In-solution tryptic digestion of the proteins and virus was performed. Briefly, standard proteins lysozyme and bovine serum albumin (BSA) were adjusted to a concentration of 1 mg/mL in 50 mM NH₄HCO₃, pH 7. Samples were reduced with DTT, and treated with iodoacetamide to alkylate cysteines and then incubated with trypsin at 37°C overnight. For the influenza virus, 50 μg of the virus (corresponding to 38.5 μL of the virus suspension) were concentrated to near dryness in a vacuum concentrator, resuspended in 50 μL digestion buffer (50 mM NH₄HCO₃, 10% Acetonitrile, 2 mM DTT) and incubated at 37°C for 4 h prior to the addition of trypsin and overnight digestion. All digestions were performed at a 1:100 trypsin to protein ratio.

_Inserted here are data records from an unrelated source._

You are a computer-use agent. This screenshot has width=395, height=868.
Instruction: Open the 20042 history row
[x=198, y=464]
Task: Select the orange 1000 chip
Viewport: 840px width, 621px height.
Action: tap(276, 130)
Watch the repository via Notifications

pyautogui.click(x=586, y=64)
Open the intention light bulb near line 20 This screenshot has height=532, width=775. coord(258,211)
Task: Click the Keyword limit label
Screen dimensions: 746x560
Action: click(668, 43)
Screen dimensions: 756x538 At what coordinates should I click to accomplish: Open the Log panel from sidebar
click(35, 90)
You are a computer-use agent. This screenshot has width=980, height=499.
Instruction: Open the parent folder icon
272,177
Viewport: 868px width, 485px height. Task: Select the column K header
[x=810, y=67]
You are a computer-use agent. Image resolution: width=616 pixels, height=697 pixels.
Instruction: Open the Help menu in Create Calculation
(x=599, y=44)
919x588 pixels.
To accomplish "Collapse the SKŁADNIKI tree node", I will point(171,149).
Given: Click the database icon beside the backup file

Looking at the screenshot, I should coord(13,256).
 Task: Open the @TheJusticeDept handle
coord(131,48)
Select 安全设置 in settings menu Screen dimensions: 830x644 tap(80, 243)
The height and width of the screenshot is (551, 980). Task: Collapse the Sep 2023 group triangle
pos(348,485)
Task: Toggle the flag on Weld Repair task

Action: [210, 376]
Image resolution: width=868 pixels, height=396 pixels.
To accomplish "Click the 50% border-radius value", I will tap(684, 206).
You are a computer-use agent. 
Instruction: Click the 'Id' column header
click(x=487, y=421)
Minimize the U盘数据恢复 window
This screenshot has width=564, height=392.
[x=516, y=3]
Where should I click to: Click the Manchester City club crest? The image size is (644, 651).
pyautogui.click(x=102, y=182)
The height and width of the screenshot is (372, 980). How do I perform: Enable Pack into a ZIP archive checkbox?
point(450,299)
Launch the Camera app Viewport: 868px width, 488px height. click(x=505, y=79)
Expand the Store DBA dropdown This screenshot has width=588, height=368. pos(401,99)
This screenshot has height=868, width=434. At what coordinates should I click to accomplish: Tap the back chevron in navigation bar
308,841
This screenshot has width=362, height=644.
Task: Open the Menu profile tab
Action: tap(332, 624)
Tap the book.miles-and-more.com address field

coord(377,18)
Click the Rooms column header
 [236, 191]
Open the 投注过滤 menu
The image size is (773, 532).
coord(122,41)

Liquid chromatography – Mass spectrometry

Proteolytic samples were analysed by LC-MS, using a nanoflow HPLC system (Agilent 1100, Agilent Technologies) coupled with a quadrapole time-of-flight mass spectrometer (QStar XL Hybrid, Applied Biosystems) equipped with a nanospray source. Samples were loaded onto a reverse phase C₁₈ column (Zorbax Eclipse XDB, 5 μm, 0.3 × 150 mm) and eluted into the ion source at a flow rate of 0.8 μL/min using a mobile phase of H₂O (Buffer A)/acetonitrile (Buffer B). Specifically, the gradient conditions were as follows: 95:5 (A:B) at 0 min, changing linearly to 90:10 (A:B) at 5 min, changing linearly to 50:50 (A:B) at 40 min, changing linearly to 30:70 (A:B) at 45 min, changing linearly to 95:5 (A:B) at 50 min and then unchanged until the completion of the run at 60 min.

To acquire CDA data, an instrument method was created to acquire alternate survey MS scans followed by in-source induced fragmentation to create MS/MS-like spectra. The alternation was set for the entire duration of the LC-MS experiment. To induce in-source fragmentation of peptides, the declustering potential (potential between the orifice plate and the skimmer) was increased from a typical value of 50 V to 155 V, while the collision cooling gas pressure was also increased from the typical value of 3 to 8 (arbitrary units). For DDA, the two most abundant ions for each survey MS scan were selected for subsequent MS/MS analysis. Once a MS/MS spectrum was acquired for a given ion, it is excluded from a further MS/MS experiment for the next 30 seconds. For all downstream data analysis, data files in .wiff format were centroided and converted to mzXML format using the MzWiff software [28].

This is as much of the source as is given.